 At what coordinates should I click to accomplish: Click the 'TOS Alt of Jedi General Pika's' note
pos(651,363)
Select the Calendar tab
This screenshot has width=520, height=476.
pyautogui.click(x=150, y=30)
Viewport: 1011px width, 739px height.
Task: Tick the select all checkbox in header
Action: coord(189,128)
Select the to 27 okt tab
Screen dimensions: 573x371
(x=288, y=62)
+++
Activity → What is needed here is an exact copy of all the records above.

Result for this exercise →
 At what coordinates should I click to accomplish: Click the 'TOS Alt of Jedi General Pika's' note
pos(651,363)
Select the Calendar tab
This screenshot has width=520, height=476.
pyautogui.click(x=150, y=30)
Viewport: 1011px width, 739px height.
Task: Tick the select all checkbox in header
Action: coord(189,128)
Select the to 27 okt tab
Screen dimensions: 573x371
(x=288, y=62)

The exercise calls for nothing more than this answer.